Unidade e convergência que tem como condição primeira, a própria unidade da classe operária, construída na luta por interesses concretos e imediatos dos trabalhadores. Essa unidade e luta que foi sempre a mola propulsora da construção de mais amplas unidades, como o confirmam anos de experiência e luta do PCP pela liberdade e a democracia.
Condição primeira na criação da qual Álvaro Cunhal, desde muito cedo, se empenhou com o estudo atento e rigoroso das condições de vida e de trabalho das classes laboriosas, à sua luta e à luta e reforço das suas organizações.
Desde logo a contribuição particular dada por Álvaro Cunhal no aprofundamento e concretização das orientações do PCP e da intervenção dos comunistas portugueses que, desde os finais dos anos vinte do século passado e com Bento Gonçalves, trabalhavam na dinamização de um movimento sindical verdadeiramente de classe.
Uma contribuição de grande originalidade de resposta à especificidade da situação portuguesa, quer na via escolhida da intervenção do movimento operário no plano sindical com o abandono dos sindicatos clandestinos e a participação nos sindicatos nacionais, quer no plano das soluções para garantir a unidade da classe operária e que haveria de influenciar e determinar as características únicas que apresenta o movimento sindical unitário português e que permitiu que a classe operária se tivesse transformado na vanguarda da luta de resistência antifascista, criado as condições para o surgimento da Intersindical, em 1970, e esta tivesse desempenhado o papel que desempenhou nos grandes movimentos de massas e o papel de relevo que assumiu no processo revolucionário de Abril e que hoje permanece como o grande baluarte dos trabalhadores portugueses, e a mais importante e combativa organização social do País.
· · · · ·
**Instrução 1:**
No trecho sobre Álvaro Cunhal e o movimento sindical, em que ano surgiu a Intersindical?
**Instrução 2:**
Retome o trecho sobre Álvaro Cunhal e o movimento sindical a partir do ponto em que ele termina.
Não é preciso consultar as linhas.

**Material:**
· · · · ·
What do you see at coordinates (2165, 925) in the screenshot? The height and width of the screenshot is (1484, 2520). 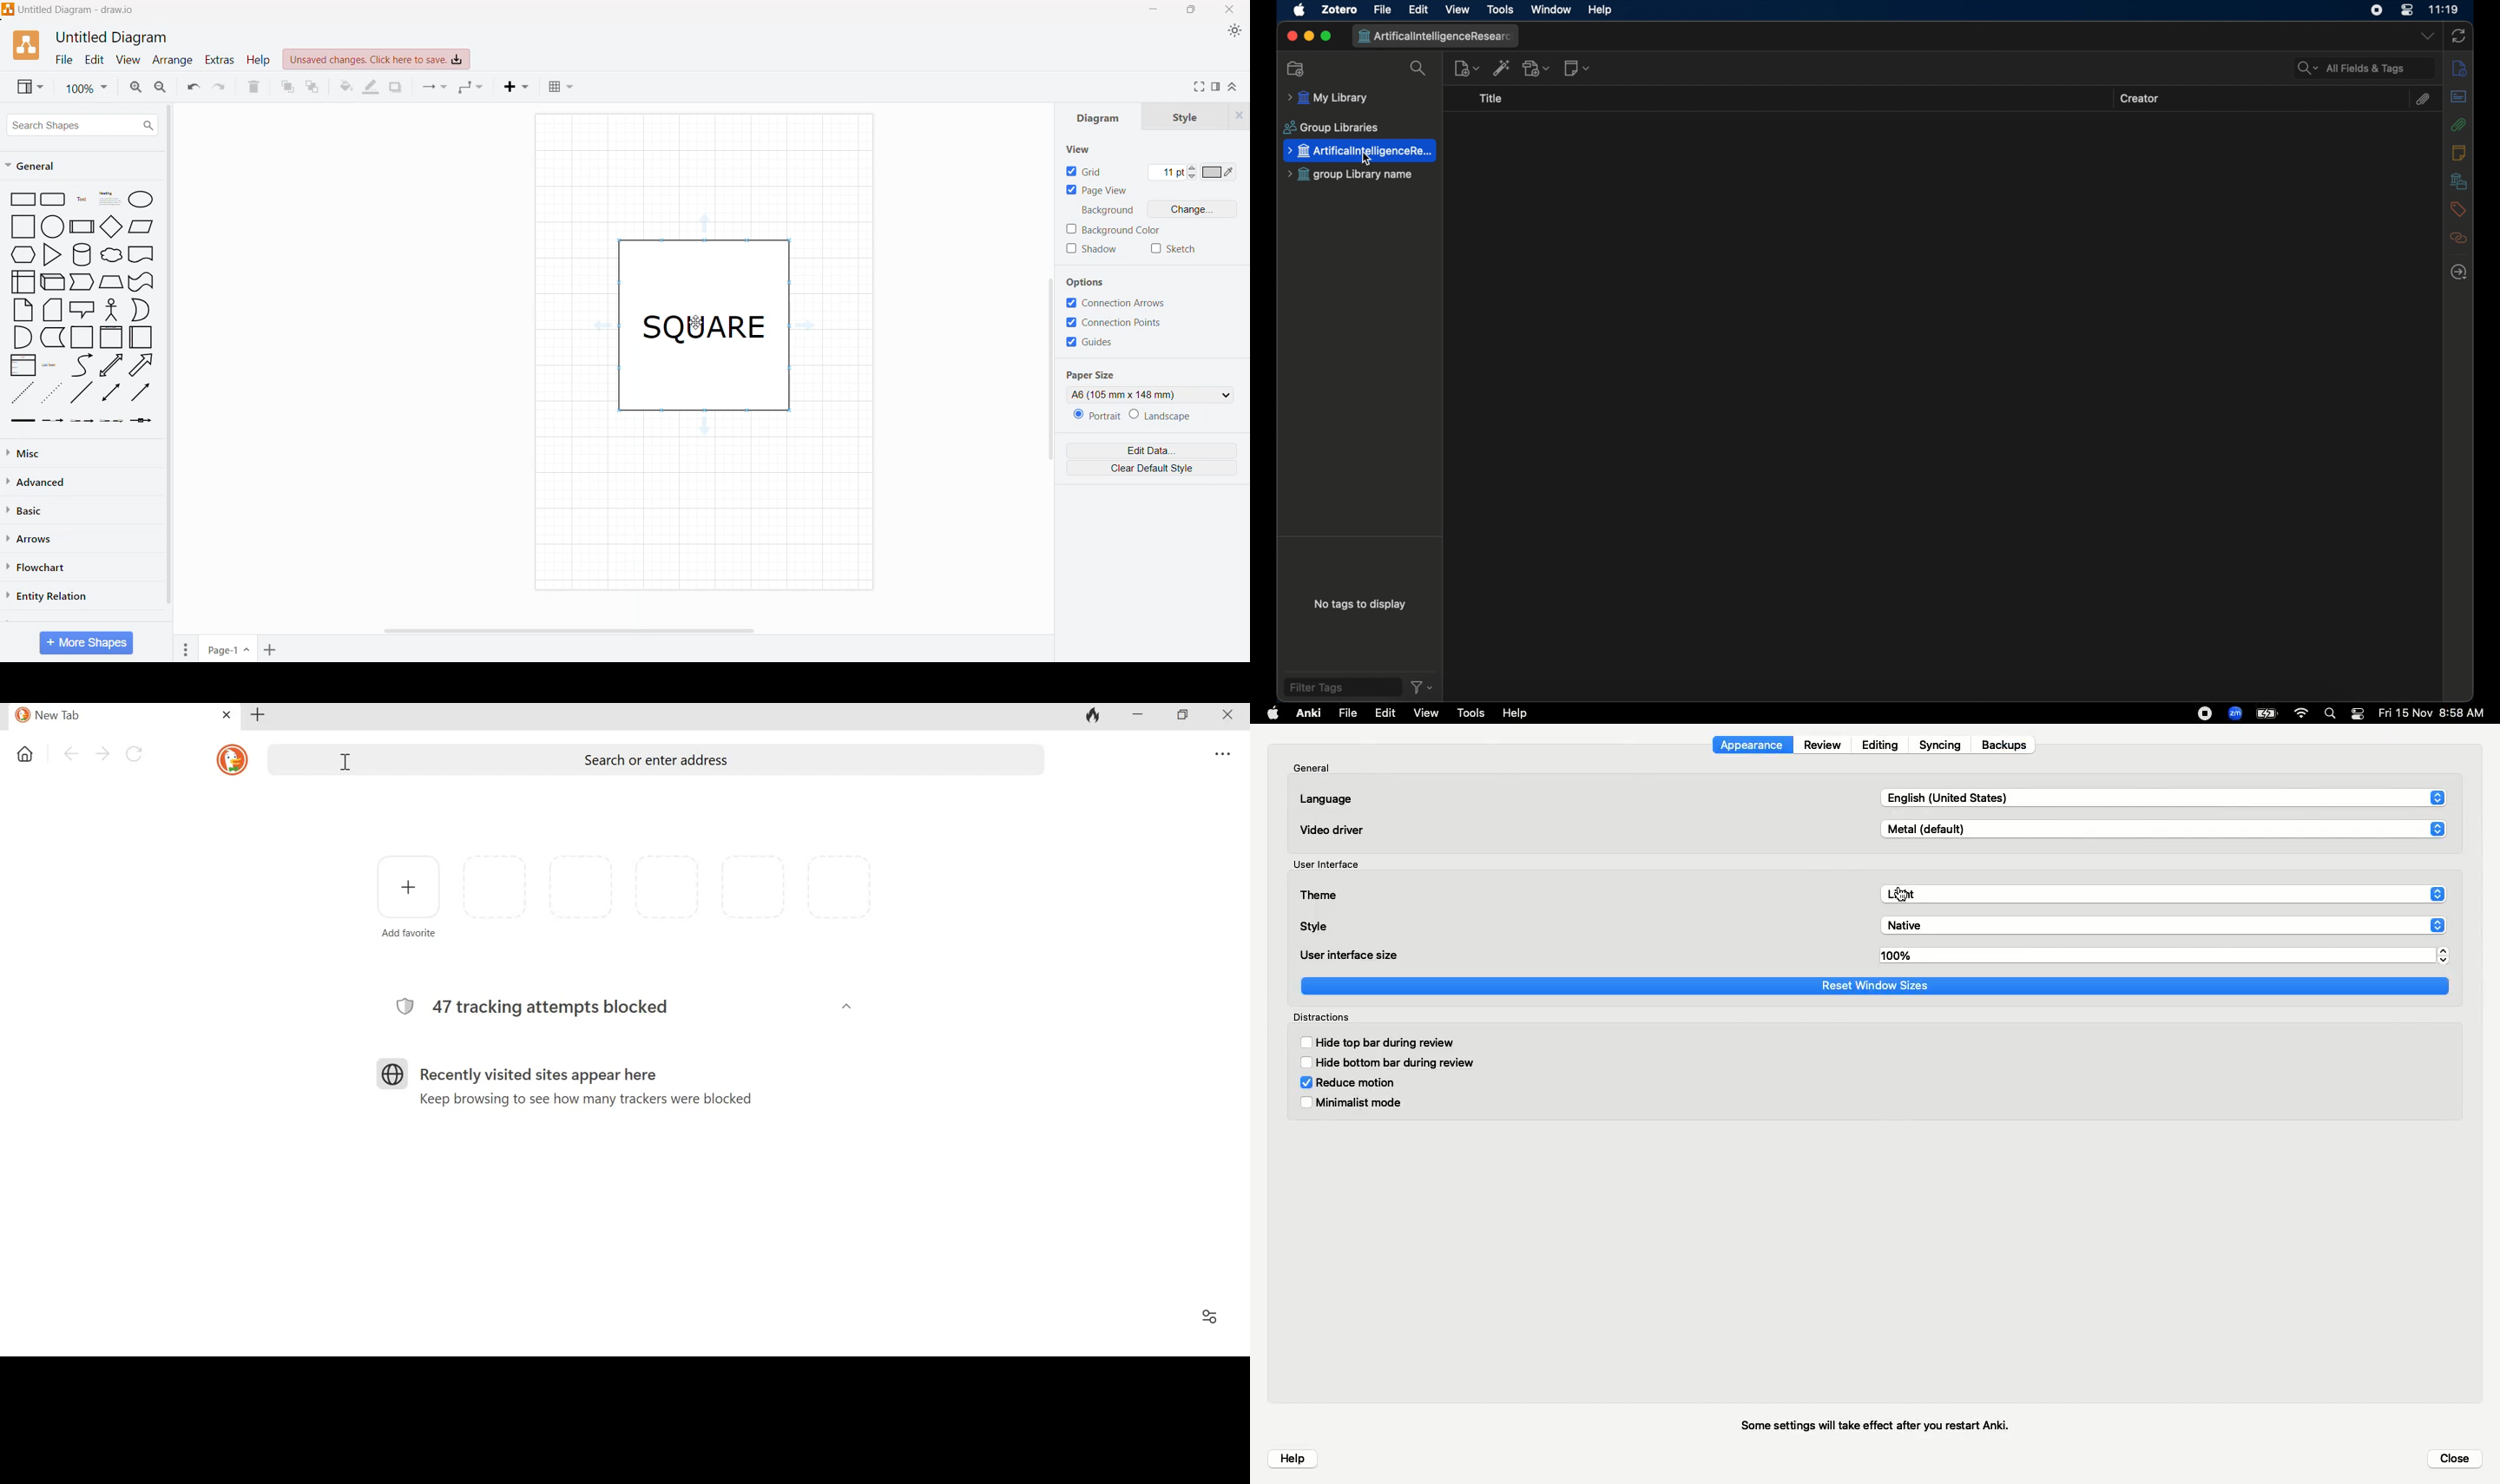 I see `Native` at bounding box center [2165, 925].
· · · · ·
**Resposta 1:**
Em 1970.

**Resposta 2:**
Foi esta acertada e original orientação, juntamente com a iniciativa directa do próprio Partido nas empresas e nos campos, através do apoio e dinamização das comissões de unidade que possibilitou levar a cabo grandes lutas de massas, como foram as que ocorreram logo na primeira metade da década de quarenta, mesmo num quadro de grande repressão.
Estar onde estão as massas e trabalhar e aprender com elas, e com elas agir na defesa dos seus interesses, era a palavra de ordem que então se impunha concretizar, e que assumia uma nova dimensão e exigência no quadro da luta mais geral da resistência antifascista, dando expressão à realização da estratégia da frente única da classe operária, componente determinante da frente única antifascista.
Tarefa em que Álvaro Cunhal se envolveu, nalguns casos com uma intervenção directa. Assim foi na criação e organização de amplos movimentos unitários políticos e sociais nos quais o PCP contribuiu para se afirmarem e desenvolverem que vão em períodos diversos do MUNAF ao MUD, do Movimento Nacional Democrático à Frente Patriótica de Libertação Nacional, das Comissões Democráticas Eleitorais à realização dos Congressos da Oposição Democrática no quadro dos quais se travaram importantes batalhas políticas e eleitorais visando a criação de condições para o derrube da ditadura fascista. Mas igual empenhamento no esforço para unir os democratas, os patriotas, as forças e organizações sociais na defesa do regime democrático e das grandes conquistas de Abril e na procura da concretização de uma alternativa ao rumo de destruição, subversão e mutilação das suas conquistas e do próprio regime democrático.
Tal como no passado, é na torrente das pequenas e grandes lutas dos trabalhadores e de todas as classes e camadas antimonopolistas, que se pode hoje encontrar o caminho para ultrapassar a actual situação que vivemos, porque como afirmava Álvaro Cunhal "a situação económica e a vida política portuguesa não se decide apenas nas altas esferas. Na vida política e na vida económica intervêm directamente os trabalhadores, intervêm directamente as massas populares e há uma verdade que, hoje como sempre, continua válida: a de que é o povo, são as massas populares, a força motora da história. A última palavra na vida das nações acaba sempre por ser ditada pelas massas populares".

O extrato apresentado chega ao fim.